**TASK TO CARRY OUT**: Find all the lines in the entries below that hold the word "item" and copy them.

**PROVIDED MATERIAL**:
──────────────────────────────
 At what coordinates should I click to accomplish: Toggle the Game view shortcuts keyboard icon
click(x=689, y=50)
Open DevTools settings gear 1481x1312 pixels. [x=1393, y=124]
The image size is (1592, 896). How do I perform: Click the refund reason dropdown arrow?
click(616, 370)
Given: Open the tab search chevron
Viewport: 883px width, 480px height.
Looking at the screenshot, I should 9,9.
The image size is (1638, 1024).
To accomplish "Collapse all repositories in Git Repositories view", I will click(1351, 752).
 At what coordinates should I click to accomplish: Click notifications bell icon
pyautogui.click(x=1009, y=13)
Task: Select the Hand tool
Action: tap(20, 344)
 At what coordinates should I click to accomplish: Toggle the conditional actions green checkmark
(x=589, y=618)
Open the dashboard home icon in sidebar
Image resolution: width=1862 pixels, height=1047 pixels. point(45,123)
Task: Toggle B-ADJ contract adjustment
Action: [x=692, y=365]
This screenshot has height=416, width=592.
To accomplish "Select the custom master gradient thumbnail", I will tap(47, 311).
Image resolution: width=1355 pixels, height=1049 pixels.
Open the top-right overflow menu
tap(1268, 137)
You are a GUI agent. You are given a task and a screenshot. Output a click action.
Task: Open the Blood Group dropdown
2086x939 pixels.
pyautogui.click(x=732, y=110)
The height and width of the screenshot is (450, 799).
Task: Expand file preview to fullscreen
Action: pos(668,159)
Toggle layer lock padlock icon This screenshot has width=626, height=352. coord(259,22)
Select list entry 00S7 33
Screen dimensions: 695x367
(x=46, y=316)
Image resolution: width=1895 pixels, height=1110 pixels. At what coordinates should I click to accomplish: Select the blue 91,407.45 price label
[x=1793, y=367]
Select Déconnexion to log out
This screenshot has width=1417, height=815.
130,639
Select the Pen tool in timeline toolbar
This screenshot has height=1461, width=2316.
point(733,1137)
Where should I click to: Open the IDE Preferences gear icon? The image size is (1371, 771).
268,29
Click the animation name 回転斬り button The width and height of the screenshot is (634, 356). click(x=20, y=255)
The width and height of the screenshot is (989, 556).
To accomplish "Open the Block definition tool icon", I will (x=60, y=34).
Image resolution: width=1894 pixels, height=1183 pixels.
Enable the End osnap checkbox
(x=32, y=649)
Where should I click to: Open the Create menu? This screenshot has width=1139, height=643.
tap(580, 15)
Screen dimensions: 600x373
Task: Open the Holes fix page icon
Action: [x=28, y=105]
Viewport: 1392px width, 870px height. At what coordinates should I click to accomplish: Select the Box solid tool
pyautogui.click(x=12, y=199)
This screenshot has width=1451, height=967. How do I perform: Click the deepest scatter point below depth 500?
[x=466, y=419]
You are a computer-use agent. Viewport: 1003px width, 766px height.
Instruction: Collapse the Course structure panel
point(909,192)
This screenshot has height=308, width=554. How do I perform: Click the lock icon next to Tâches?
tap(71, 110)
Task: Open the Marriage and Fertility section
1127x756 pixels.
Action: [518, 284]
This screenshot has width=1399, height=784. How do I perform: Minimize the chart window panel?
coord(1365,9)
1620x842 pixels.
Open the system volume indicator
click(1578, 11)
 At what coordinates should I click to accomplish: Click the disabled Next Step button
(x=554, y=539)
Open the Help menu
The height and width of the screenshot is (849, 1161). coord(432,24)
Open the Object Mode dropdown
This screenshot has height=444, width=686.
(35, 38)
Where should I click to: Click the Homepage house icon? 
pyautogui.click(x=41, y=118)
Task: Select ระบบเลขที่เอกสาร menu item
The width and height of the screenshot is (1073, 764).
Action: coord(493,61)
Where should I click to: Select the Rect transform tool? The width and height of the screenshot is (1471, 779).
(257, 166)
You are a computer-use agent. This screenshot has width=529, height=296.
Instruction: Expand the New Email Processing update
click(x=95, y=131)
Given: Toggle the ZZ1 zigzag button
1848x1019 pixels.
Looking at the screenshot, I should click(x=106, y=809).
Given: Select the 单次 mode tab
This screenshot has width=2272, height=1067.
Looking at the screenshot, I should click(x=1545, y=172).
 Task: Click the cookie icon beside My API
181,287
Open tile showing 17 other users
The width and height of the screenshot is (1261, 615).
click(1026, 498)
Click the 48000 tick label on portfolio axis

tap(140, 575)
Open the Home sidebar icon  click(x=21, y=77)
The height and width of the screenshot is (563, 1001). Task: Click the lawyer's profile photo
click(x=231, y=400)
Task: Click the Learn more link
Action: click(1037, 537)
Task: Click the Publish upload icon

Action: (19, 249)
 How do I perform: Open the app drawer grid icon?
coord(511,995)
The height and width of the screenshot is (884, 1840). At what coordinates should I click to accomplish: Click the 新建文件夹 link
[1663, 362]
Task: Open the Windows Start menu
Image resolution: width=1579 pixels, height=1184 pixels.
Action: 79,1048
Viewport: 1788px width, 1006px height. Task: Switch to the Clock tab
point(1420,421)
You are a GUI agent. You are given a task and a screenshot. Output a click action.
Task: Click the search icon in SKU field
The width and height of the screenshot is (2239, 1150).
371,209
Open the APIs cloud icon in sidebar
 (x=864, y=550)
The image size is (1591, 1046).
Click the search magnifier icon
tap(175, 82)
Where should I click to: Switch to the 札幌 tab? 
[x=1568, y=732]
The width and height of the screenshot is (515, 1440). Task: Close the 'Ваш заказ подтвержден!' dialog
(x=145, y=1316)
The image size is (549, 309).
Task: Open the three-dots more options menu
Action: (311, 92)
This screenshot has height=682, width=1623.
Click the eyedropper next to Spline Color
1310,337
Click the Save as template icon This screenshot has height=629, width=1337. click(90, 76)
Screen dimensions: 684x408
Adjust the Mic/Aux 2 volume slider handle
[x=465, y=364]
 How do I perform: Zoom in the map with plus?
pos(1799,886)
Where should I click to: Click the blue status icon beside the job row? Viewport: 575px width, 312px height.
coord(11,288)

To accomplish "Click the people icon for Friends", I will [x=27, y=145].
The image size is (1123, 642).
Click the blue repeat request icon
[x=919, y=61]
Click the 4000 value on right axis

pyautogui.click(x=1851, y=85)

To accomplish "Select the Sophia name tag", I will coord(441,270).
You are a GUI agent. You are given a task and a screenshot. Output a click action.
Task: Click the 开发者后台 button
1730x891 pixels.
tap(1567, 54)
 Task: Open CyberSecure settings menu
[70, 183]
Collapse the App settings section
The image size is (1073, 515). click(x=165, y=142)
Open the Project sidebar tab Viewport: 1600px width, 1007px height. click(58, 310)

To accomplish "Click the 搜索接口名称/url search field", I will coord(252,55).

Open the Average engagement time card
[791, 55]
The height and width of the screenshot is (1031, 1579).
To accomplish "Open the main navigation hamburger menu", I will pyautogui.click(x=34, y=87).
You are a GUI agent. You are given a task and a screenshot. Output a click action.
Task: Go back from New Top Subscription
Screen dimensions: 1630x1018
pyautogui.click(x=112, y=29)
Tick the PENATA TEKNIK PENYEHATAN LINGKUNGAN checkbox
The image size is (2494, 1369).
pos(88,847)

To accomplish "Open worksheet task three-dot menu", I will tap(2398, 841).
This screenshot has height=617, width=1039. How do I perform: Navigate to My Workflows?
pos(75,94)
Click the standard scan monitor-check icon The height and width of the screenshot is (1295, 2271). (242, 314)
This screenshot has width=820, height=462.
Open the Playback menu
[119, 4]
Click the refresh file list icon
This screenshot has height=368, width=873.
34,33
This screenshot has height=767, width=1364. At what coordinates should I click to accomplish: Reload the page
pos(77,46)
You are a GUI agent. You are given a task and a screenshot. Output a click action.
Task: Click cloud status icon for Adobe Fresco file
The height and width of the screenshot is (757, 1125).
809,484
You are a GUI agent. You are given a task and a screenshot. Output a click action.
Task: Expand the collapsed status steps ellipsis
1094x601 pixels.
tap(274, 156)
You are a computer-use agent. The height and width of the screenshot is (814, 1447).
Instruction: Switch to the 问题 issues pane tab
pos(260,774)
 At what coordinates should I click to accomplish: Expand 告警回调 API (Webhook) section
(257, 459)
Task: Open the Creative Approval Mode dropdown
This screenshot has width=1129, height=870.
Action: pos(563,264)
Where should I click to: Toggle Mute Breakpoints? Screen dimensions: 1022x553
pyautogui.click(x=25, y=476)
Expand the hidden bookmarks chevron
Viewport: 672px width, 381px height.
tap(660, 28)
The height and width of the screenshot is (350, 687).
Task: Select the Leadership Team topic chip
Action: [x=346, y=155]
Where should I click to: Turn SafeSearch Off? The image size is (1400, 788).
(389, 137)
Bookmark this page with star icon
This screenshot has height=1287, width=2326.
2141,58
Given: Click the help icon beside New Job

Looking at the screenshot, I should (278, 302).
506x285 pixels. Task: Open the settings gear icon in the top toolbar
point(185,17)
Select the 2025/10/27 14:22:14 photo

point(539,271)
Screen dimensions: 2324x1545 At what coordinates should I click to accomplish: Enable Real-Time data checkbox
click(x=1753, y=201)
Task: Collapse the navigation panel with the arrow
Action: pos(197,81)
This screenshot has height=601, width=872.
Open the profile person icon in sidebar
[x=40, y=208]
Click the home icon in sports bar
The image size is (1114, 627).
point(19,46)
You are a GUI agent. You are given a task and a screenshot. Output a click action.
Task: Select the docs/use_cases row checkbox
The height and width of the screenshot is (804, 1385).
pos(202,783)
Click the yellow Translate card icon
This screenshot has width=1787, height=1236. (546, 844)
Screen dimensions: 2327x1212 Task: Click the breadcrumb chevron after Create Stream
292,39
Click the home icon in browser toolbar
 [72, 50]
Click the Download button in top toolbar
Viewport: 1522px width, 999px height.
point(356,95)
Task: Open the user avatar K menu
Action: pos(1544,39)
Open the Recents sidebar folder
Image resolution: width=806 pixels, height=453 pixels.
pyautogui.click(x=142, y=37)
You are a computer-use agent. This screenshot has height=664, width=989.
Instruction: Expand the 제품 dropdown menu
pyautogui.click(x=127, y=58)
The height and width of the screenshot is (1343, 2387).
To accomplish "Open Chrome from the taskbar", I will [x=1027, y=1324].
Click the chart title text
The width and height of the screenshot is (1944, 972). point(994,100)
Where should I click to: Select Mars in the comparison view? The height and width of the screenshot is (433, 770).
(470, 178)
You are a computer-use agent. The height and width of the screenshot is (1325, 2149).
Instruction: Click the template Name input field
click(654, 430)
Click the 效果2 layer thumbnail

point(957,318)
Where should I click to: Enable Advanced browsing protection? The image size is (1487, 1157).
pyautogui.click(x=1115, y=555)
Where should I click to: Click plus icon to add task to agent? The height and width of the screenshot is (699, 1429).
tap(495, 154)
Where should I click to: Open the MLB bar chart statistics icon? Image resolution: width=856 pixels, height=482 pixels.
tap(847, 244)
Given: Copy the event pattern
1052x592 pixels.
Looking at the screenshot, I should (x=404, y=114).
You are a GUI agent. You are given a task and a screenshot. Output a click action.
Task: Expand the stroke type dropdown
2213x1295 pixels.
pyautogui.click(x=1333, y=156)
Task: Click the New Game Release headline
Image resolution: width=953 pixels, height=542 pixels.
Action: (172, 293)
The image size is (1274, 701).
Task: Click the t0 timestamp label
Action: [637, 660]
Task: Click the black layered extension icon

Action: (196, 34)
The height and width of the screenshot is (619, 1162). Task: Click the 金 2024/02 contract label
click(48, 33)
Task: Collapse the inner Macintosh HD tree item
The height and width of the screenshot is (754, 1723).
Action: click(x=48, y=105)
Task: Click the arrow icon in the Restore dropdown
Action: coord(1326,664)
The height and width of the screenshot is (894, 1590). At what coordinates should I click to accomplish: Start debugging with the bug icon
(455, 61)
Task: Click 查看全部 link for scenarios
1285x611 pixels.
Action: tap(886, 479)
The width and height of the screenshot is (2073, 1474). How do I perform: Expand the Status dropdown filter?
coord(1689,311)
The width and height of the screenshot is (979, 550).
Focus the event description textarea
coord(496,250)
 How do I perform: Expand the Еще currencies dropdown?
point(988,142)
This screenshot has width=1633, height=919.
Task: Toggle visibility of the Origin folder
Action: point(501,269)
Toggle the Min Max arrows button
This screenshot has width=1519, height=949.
──────────────────────────────
**ANSWER SECTION**:
Task: Select ระบบเลขที่เอกสาร menu item
Task: Collapse the inner Macintosh HD tree item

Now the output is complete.